Nothing but the lines from the one containing "Screen dimensions: 843x474" through the last line of the records below should be written out, each exactly as it stands.

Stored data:
****************************************

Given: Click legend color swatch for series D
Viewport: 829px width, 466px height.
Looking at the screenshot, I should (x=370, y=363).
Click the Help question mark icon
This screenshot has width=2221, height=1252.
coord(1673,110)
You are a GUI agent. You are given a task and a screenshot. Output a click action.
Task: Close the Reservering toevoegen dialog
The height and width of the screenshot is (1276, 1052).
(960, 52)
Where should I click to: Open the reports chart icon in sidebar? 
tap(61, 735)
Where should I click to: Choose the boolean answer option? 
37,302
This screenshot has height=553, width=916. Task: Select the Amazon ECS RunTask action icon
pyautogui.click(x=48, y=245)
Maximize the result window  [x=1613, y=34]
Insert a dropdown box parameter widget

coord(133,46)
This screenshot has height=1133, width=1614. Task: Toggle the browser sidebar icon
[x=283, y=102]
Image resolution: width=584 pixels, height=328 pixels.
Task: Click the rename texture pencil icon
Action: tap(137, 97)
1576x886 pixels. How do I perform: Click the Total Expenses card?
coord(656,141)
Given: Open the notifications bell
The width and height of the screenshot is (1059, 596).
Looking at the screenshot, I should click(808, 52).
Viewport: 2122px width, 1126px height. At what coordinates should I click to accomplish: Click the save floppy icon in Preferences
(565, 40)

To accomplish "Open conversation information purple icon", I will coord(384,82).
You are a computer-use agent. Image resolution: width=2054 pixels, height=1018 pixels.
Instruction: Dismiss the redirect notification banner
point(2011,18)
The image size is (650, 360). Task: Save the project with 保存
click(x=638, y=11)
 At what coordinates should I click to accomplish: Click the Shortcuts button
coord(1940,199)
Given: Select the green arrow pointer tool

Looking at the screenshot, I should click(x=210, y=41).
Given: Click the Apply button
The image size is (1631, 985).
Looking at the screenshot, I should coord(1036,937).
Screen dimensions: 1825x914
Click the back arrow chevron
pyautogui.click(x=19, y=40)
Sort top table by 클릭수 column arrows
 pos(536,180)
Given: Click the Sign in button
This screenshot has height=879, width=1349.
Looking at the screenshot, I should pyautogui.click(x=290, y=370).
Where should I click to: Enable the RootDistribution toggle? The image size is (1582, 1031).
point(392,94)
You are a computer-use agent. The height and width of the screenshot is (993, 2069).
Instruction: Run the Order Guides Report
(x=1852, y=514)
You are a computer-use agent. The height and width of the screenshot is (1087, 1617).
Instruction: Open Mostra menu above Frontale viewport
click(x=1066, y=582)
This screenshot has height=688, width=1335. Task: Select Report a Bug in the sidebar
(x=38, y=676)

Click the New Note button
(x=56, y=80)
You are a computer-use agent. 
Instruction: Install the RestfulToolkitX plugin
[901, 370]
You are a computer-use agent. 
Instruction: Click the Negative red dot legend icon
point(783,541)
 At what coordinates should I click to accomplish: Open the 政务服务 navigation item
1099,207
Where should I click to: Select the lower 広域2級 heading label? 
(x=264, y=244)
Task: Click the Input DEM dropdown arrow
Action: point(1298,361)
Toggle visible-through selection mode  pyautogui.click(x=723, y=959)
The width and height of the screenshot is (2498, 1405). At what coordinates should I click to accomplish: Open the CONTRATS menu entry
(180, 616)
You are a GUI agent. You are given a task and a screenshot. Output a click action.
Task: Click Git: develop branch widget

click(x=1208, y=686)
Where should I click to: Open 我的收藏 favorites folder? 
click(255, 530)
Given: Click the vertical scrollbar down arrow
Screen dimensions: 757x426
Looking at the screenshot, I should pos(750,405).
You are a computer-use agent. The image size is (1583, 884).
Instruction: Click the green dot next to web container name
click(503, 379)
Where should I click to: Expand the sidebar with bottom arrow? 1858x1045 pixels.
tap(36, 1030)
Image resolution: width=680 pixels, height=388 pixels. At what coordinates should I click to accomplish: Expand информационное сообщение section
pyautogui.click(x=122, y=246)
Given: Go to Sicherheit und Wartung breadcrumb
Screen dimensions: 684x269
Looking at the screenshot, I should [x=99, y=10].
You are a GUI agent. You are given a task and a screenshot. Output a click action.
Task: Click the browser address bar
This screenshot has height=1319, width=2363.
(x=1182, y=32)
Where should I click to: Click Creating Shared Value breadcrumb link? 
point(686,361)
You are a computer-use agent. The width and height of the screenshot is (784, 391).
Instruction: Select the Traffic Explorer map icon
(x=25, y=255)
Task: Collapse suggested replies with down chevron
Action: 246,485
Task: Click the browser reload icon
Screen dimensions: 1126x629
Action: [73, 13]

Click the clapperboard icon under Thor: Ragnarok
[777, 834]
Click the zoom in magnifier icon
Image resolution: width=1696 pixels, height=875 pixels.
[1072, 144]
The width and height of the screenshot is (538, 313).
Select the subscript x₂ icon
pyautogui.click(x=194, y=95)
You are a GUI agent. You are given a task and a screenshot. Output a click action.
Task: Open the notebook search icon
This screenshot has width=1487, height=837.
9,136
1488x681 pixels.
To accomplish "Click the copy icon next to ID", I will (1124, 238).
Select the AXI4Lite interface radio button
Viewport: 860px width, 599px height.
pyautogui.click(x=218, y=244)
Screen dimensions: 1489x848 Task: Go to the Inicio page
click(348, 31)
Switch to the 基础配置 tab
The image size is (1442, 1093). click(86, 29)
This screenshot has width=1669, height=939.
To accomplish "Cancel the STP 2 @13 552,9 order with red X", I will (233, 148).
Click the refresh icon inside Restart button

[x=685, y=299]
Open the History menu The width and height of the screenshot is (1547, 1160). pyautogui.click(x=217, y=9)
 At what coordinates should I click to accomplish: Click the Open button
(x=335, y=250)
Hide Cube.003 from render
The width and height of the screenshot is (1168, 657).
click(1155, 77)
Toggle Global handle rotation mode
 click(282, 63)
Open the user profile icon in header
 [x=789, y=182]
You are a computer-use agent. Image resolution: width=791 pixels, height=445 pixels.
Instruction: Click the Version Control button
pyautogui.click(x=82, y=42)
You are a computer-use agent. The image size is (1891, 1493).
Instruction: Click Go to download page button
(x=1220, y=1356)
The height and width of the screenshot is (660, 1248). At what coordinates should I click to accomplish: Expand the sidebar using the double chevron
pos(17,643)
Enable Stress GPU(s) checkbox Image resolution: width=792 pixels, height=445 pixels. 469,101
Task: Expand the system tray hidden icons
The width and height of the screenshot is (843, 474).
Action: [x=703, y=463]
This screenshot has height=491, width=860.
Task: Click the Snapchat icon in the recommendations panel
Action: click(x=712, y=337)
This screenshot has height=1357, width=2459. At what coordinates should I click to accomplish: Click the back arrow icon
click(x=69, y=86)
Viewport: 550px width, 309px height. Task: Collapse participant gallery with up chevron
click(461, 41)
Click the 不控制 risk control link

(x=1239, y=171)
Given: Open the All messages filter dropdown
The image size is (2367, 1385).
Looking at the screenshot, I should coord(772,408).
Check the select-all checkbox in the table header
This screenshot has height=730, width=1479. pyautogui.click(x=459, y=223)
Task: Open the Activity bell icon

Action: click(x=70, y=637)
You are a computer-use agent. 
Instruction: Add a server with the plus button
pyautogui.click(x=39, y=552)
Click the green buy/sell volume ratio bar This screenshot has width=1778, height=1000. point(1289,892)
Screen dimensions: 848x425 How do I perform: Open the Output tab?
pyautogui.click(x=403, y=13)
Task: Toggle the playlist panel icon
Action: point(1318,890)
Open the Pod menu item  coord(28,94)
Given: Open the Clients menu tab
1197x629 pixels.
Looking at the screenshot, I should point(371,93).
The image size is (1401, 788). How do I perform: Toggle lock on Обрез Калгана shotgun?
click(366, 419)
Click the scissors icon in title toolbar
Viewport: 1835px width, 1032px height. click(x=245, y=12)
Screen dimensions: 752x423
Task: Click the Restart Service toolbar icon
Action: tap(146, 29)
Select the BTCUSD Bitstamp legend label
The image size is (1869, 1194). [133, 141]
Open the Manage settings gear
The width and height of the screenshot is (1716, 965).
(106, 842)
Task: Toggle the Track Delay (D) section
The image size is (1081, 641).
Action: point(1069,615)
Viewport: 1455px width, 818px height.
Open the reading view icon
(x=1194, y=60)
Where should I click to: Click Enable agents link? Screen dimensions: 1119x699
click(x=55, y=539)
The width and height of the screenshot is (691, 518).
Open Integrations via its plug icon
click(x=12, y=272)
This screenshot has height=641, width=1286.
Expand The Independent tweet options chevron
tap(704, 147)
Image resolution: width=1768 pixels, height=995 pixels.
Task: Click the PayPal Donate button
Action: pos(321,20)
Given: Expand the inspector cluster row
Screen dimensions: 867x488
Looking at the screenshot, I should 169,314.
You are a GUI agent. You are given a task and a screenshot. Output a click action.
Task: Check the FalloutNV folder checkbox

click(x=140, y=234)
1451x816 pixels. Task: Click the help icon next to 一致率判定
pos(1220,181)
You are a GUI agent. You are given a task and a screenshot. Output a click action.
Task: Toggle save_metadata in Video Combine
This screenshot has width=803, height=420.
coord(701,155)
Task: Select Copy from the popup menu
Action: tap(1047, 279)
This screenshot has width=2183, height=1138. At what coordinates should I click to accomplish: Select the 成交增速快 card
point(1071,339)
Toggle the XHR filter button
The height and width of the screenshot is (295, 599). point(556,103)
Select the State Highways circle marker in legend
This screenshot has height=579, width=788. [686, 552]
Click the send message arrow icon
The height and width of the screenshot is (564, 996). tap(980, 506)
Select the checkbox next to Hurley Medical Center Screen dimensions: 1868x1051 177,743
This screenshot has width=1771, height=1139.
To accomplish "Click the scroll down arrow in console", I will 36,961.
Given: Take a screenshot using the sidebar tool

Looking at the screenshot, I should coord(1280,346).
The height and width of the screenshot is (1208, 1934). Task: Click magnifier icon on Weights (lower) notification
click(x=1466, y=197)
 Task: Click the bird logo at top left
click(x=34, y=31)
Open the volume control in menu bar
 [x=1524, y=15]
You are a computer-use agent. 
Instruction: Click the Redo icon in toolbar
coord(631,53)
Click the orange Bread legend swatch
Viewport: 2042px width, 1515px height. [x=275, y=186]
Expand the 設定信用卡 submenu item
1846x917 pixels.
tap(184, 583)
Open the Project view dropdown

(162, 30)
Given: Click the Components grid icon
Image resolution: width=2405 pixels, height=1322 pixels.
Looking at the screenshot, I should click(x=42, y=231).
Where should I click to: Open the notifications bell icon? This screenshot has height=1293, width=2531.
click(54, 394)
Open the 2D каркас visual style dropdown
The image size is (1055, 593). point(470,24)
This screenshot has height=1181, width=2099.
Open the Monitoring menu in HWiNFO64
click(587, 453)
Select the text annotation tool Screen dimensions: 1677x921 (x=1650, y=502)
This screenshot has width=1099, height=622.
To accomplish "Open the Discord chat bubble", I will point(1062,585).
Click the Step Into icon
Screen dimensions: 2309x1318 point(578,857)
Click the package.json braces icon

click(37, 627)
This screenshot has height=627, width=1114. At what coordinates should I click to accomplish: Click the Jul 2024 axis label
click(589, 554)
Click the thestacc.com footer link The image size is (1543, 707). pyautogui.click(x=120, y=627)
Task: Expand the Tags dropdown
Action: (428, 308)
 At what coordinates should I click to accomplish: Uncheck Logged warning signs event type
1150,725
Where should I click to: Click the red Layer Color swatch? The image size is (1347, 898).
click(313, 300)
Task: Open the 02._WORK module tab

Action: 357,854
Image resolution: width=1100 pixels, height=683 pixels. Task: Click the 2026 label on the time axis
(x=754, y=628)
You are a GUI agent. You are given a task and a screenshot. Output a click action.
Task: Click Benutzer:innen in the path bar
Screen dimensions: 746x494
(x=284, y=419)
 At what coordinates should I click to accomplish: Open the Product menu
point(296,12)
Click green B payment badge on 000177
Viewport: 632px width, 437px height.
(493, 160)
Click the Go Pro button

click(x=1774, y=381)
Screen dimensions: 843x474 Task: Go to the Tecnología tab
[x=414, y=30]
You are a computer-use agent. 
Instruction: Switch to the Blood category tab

****************************************

### Response area
Screen dimensions: 843x474 Task: Go to the Tecnología tab
[x=414, y=30]
You are a computer-use agent. 
Instruction: Switch to the Blood category tab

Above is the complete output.